One of my major concerns, along with having to admit that I had a mental illness, was the question of whether or not I would still be me after I started the medication. A mental illness is a diagnosis on an element of my personality, even if it’s an element of my personality I would rather not have, ie. being overanxious and depressed. It’s still a part of what I define as my ‘self’.
This obviously isn’t a unique concern. I remember having a conversation with a friend who raised this very question to me. He stated that I wouldn’t be myself when I started. In defence, I asked him if he was still himself when he was drunk and he said yes, when he was drunk, or sober, they were all versions of himself. And I said that it was the same as being on the medication. It is a different version of myself.

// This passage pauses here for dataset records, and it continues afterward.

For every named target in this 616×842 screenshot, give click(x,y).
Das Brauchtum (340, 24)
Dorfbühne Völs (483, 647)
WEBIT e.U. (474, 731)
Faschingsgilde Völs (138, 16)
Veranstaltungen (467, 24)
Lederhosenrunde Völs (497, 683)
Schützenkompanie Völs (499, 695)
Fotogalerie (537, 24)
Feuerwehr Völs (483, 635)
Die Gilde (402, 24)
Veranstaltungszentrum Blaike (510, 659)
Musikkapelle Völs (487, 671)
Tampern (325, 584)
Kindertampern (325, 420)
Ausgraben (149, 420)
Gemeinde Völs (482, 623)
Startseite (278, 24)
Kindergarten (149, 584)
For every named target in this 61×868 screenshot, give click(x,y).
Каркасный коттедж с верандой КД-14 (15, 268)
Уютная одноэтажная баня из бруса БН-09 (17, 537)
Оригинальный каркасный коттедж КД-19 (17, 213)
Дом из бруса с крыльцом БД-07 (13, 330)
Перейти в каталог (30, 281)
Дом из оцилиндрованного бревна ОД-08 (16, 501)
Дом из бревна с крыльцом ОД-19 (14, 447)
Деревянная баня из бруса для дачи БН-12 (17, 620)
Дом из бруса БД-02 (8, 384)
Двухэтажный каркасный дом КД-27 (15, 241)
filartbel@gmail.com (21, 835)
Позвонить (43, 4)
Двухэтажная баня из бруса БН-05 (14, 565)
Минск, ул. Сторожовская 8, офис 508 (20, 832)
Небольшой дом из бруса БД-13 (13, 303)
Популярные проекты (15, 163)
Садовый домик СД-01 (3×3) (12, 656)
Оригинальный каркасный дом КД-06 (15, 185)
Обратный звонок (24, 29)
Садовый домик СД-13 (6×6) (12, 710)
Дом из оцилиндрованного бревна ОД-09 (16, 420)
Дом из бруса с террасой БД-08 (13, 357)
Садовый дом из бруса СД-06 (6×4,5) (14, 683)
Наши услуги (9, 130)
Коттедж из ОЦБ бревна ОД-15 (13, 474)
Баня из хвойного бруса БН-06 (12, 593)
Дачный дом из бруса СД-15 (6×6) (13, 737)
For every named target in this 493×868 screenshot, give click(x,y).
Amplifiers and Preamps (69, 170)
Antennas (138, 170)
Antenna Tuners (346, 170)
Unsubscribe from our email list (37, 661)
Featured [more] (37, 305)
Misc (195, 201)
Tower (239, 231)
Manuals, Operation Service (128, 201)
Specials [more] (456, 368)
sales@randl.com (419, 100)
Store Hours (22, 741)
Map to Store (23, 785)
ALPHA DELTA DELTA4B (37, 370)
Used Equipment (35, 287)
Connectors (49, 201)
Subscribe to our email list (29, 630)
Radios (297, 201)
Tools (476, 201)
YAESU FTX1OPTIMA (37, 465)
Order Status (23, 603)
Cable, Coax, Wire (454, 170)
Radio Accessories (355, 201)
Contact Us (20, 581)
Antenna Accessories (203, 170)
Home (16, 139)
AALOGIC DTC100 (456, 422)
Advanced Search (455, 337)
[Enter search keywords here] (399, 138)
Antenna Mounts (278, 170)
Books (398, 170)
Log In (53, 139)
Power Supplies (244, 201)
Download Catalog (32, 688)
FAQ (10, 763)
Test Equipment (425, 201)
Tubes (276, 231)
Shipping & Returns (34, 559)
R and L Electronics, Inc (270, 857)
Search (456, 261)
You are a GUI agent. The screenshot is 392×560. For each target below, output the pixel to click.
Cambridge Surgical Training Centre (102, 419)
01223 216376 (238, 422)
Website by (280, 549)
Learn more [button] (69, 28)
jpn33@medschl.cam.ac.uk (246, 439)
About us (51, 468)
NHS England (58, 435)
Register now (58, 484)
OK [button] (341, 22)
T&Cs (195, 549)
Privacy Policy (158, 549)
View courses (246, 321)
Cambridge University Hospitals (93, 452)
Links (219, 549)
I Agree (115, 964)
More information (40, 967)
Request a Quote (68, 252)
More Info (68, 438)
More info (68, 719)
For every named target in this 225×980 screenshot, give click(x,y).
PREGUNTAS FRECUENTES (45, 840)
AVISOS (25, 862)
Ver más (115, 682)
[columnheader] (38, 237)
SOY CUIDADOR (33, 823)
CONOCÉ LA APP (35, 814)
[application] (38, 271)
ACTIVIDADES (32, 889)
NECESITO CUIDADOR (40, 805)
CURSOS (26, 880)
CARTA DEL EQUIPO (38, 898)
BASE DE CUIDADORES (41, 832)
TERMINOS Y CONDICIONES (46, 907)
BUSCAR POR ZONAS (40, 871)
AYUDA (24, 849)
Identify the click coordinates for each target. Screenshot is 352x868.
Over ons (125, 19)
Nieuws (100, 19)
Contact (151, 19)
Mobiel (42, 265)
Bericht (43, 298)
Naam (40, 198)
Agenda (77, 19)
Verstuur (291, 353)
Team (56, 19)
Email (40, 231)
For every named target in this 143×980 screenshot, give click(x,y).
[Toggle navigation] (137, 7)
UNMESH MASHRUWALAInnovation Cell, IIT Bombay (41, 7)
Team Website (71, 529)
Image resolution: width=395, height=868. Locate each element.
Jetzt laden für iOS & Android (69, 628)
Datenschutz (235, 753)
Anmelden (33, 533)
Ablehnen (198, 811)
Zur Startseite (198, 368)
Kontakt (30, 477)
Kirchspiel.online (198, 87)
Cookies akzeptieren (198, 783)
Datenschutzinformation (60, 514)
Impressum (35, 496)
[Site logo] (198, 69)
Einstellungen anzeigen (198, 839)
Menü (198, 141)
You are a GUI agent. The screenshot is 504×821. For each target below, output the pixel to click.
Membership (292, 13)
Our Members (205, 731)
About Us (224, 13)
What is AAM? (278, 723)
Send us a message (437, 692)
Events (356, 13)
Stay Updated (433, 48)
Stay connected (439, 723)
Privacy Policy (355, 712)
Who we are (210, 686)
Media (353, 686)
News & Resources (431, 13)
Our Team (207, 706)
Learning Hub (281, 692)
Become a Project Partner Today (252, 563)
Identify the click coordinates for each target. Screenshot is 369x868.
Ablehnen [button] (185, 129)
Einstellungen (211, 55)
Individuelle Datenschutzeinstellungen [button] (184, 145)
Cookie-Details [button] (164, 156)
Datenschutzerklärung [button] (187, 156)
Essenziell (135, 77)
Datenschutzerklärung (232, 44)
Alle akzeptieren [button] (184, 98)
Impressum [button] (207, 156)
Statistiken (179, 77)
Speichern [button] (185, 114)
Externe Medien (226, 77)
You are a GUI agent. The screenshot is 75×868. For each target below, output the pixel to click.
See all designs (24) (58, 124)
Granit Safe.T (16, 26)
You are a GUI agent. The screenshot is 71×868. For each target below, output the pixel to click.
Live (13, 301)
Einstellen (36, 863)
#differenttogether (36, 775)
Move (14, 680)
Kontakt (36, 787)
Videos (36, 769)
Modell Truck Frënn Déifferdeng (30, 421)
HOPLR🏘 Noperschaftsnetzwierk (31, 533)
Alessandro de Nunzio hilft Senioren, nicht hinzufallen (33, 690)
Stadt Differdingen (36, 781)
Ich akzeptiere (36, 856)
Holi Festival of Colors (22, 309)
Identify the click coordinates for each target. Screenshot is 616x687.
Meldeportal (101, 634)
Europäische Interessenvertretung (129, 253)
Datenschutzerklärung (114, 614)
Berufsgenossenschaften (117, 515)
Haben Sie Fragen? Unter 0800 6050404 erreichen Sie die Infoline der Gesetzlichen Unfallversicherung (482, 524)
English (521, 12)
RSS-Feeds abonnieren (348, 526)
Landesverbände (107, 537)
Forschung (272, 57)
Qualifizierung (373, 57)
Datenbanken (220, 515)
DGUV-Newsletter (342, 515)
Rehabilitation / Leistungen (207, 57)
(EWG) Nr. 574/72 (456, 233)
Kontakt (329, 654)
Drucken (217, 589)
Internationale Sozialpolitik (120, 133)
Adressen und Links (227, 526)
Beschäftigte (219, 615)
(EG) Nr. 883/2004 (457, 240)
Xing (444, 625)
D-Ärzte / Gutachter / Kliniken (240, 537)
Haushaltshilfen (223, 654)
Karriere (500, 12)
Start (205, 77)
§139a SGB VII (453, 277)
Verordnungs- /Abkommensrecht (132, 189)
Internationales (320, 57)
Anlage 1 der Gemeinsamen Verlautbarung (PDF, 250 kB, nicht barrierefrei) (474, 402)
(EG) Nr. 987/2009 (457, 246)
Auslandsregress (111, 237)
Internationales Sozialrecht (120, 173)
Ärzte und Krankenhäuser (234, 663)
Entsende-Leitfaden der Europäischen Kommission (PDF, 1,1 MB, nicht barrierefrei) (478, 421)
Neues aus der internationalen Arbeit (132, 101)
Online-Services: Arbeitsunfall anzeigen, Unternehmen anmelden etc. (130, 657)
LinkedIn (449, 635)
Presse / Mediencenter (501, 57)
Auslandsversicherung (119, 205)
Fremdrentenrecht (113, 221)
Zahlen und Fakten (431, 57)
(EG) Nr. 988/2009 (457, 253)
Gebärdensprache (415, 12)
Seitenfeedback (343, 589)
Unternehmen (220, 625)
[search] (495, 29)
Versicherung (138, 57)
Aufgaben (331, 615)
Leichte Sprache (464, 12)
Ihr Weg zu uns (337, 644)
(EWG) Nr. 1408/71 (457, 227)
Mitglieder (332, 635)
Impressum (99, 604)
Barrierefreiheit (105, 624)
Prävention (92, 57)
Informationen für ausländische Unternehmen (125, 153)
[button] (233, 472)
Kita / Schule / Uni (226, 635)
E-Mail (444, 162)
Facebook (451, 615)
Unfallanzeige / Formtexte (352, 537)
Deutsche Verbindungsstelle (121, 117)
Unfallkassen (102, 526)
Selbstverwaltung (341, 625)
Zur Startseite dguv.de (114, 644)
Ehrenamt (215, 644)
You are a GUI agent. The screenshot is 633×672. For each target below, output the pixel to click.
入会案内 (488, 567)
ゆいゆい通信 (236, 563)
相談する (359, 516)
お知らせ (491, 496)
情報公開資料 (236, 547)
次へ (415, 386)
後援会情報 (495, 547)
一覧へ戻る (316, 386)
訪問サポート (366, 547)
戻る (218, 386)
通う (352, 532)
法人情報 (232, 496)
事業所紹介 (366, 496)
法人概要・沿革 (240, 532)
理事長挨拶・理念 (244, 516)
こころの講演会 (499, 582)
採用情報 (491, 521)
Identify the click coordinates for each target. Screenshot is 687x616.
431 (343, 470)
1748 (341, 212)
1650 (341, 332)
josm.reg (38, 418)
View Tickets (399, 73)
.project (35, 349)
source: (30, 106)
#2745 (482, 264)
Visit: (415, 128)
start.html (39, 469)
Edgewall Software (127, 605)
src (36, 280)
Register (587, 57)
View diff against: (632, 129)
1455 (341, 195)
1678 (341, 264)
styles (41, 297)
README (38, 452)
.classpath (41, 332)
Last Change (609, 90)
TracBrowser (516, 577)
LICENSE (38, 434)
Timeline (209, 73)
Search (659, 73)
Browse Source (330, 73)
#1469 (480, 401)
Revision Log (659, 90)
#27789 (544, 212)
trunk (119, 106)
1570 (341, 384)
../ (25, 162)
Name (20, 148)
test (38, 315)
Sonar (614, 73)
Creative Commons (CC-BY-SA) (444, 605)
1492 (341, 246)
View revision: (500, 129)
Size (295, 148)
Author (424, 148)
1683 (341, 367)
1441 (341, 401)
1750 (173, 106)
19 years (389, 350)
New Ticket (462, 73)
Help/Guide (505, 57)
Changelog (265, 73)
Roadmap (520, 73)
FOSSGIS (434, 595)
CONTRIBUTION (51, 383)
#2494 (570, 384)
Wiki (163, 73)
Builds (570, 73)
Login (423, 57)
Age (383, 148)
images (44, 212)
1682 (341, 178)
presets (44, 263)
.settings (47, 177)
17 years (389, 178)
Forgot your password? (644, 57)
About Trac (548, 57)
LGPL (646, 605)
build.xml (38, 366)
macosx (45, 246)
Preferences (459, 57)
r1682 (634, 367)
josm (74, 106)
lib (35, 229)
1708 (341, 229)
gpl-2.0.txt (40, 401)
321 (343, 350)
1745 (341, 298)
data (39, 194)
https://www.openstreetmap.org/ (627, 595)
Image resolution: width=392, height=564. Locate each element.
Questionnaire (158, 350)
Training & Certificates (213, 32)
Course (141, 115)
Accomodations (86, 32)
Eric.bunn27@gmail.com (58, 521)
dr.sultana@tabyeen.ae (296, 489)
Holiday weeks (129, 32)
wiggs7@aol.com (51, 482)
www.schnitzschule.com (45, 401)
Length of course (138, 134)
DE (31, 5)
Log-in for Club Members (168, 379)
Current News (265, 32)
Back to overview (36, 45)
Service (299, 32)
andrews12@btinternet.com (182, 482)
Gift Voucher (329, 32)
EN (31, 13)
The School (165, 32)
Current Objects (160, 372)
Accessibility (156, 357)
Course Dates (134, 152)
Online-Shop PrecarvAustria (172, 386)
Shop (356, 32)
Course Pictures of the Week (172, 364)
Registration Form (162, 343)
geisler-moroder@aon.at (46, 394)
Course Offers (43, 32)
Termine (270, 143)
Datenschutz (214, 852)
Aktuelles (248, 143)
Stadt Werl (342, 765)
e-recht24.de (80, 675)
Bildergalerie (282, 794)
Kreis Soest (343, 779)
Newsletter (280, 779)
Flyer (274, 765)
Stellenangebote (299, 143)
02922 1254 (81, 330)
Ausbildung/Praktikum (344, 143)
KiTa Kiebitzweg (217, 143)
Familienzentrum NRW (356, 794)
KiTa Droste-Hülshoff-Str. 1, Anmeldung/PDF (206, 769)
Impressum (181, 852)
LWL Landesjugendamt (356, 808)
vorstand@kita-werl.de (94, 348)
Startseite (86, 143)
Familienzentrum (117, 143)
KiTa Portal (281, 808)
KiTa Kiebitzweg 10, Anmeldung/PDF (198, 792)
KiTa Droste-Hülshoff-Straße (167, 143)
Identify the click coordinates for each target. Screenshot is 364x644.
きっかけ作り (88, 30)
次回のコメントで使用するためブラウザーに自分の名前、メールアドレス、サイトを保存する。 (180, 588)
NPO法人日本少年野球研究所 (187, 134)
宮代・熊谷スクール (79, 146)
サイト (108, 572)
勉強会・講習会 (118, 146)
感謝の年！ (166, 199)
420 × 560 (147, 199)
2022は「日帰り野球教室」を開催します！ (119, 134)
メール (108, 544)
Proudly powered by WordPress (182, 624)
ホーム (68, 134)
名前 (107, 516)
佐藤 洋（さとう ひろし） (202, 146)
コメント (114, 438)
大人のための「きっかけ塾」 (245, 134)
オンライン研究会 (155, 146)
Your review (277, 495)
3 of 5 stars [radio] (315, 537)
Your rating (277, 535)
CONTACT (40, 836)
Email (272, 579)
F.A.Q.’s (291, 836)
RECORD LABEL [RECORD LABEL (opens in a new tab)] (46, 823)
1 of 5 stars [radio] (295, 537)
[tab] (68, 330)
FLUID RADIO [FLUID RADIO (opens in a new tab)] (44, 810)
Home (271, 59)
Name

In retrospect, though, I would change this answer, in the same way I know I will no doubt change this answer again in a few years time, in that I actually felt more myself when I started the medication.
A sense of self seems like something we build through social interaction. So is easily influenced depending on who we spend our time with, in that we take on different social roles. So much is also dependant on immediate pressures in life and simple influences, such as hunger and exhaustion. We often get to know ourselves, not as a static state, but how we change based on different influences.
However, when I am unwell, I find that I am not able to respond to these different influences. I do have a static state. I obsess on certain thoughts and anxieties. In that sense, although it is my natural state, I don’t think that being unwell is what I would define as ‘me’.
When I started the medication, there was so much I discovered about my personality, which had been drowned out by the anxiety and depression.
I know the success rate of anti-depressants can be quite low. And this is just my own experience and it’s not for everyone. But my experience with it has allowed me to take on a less puritanical perception of a personality. In that, medication isn’t necessarily a distortion of my self, but an aid that allows me to learn my personality. I remember I was told that I wouldn’t know how unwell I was until I was finally better. And since then, I can see what people meant.